### Your goal
Every record below is to be retyped exactly.

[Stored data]
****************************************

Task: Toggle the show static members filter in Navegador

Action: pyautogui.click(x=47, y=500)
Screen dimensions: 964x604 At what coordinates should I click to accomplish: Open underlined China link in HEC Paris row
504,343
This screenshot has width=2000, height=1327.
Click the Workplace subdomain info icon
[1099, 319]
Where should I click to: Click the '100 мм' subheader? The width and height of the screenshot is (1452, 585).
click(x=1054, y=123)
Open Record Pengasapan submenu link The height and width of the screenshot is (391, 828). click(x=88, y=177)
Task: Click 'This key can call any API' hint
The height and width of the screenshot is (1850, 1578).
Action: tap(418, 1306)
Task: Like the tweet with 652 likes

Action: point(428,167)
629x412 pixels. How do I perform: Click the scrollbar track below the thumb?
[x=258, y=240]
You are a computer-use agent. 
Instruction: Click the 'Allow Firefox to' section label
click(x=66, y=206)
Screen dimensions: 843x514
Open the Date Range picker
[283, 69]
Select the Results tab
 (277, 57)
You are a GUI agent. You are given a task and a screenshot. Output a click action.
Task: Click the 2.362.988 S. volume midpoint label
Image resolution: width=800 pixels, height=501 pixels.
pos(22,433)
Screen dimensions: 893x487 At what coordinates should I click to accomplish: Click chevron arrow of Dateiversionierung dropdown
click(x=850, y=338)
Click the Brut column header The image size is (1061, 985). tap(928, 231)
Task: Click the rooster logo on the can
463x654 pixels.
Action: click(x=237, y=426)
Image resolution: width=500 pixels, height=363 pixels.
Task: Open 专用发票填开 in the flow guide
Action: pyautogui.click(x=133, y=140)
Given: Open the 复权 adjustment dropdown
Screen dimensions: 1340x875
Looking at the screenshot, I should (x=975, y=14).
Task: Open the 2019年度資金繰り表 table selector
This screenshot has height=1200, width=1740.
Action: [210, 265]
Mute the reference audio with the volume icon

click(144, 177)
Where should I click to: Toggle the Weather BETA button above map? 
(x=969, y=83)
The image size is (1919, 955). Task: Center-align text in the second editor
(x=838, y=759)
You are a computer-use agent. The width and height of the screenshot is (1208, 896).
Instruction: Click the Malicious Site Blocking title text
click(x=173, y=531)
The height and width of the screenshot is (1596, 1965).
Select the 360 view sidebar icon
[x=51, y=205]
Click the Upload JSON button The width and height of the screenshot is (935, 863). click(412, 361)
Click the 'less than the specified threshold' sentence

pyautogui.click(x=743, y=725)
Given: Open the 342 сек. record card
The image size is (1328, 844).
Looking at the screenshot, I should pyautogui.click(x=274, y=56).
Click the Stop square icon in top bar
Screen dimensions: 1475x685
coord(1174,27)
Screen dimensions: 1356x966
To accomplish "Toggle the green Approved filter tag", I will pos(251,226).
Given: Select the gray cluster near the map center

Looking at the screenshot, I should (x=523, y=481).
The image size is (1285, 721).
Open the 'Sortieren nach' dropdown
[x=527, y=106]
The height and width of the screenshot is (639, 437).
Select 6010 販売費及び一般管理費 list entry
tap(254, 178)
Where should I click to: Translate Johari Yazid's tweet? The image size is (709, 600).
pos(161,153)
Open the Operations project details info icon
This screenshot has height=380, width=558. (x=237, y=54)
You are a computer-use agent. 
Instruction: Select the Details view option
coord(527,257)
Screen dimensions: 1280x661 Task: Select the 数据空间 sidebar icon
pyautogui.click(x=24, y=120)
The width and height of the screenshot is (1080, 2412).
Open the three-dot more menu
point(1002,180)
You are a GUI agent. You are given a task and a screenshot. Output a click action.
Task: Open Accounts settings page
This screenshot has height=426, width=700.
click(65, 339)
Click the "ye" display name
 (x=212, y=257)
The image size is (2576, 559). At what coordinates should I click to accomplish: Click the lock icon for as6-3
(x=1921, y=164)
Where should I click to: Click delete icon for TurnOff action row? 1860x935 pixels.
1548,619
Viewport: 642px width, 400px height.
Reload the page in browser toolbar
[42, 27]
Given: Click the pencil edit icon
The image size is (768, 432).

****************************************

### Result
Task: Toggle the show static members filter in Navegador

Action: pyautogui.click(x=47, y=500)
Screen dimensions: 964x604 At what coordinates should I click to accomplish: Open underlined China link in HEC Paris row
504,343
This screenshot has width=2000, height=1327.
Click the Workplace subdomain info icon
[1099, 319]
Where should I click to: Click the '100 мм' subheader? The width and height of the screenshot is (1452, 585).
click(x=1054, y=123)
Open Record Pengasapan submenu link The height and width of the screenshot is (391, 828). click(x=88, y=177)
Task: Click 'This key can call any API' hint
The height and width of the screenshot is (1850, 1578).
Action: tap(418, 1306)
Task: Like the tweet with 652 likes

Action: point(428,167)
629x412 pixels. How do I perform: Click the scrollbar track below the thumb?
[x=258, y=240]
You are a computer-use agent. 
Instruction: Click the 'Allow Firefox to' section label
click(x=66, y=206)
Screen dimensions: 843x514
Open the Date Range picker
[283, 69]
Select the Results tab
 (277, 57)
You are a GUI agent. You are given a task and a screenshot. Output a click action.
Task: Click the 2.362.988 S. volume midpoint label
Image resolution: width=800 pixels, height=501 pixels.
pos(22,433)
Screen dimensions: 893x487 At what coordinates should I click to accomplish: Click chevron arrow of Dateiversionierung dropdown
click(x=850, y=338)
Click the Brut column header The image size is (1061, 985). tap(928, 231)
Task: Click the rooster logo on the can
463x654 pixels.
Action: click(x=237, y=426)
Image resolution: width=500 pixels, height=363 pixels.
Task: Open 专用发票填开 in the flow guide
Action: pyautogui.click(x=133, y=140)
Given: Open the 复权 adjustment dropdown
Screen dimensions: 1340x875
Looking at the screenshot, I should (x=975, y=14).
Task: Open the 2019年度資金繰り表 table selector
This screenshot has height=1200, width=1740.
Action: [210, 265]
Mute the reference audio with the volume icon

click(144, 177)
Where should I click to: Toggle the Weather BETA button above map? 
(x=969, y=83)
The image size is (1919, 955). Task: Center-align text in the second editor
(x=838, y=759)
You are a computer-use agent. The width and height of the screenshot is (1208, 896).
Instruction: Click the Malicious Site Blocking title text
click(x=173, y=531)
The height and width of the screenshot is (1596, 1965).
Select the 360 view sidebar icon
[x=51, y=205]
Click the Upload JSON button The width and height of the screenshot is (935, 863). click(412, 361)
Click the 'less than the specified threshold' sentence

pyautogui.click(x=743, y=725)
Given: Open the 342 сек. record card
The image size is (1328, 844).
Looking at the screenshot, I should pyautogui.click(x=274, y=56).
Click the Stop square icon in top bar
Screen dimensions: 1475x685
coord(1174,27)
Screen dimensions: 1356x966
To accomplish "Toggle the green Approved filter tag", I will pos(251,226).
Given: Select the gray cluster near the map center

Looking at the screenshot, I should (x=523, y=481).
The image size is (1285, 721).
Open the 'Sortieren nach' dropdown
[x=527, y=106]
The height and width of the screenshot is (639, 437).
Select 6010 販売費及び一般管理費 list entry
tap(254, 178)
Where should I click to: Translate Johari Yazid's tweet? The image size is (709, 600).
pos(161,153)
Open the Operations project details info icon
This screenshot has height=380, width=558. (x=237, y=54)
You are a computer-use agent. 
Instruction: Select the Details view option
coord(527,257)
Screen dimensions: 1280x661 Task: Select the 数据空间 sidebar icon
pyautogui.click(x=24, y=120)
The width and height of the screenshot is (1080, 2412).
Open the three-dot more menu
point(1002,180)
You are a GUI agent. You are given a task and a screenshot. Output a click action.
Task: Open Accounts settings page
This screenshot has height=426, width=700.
click(65, 339)
Click the "ye" display name
 (x=212, y=257)
The image size is (2576, 559). At what coordinates should I click to accomplish: Click the lock icon for as6-3
(x=1921, y=164)
Where should I click to: Click delete icon for TurnOff action row? 1860x935 pixels.
1548,619
Viewport: 642px width, 400px height.
Reload the page in browser toolbar
[42, 27]
Given: Click the pencil edit icon
The image size is (768, 432).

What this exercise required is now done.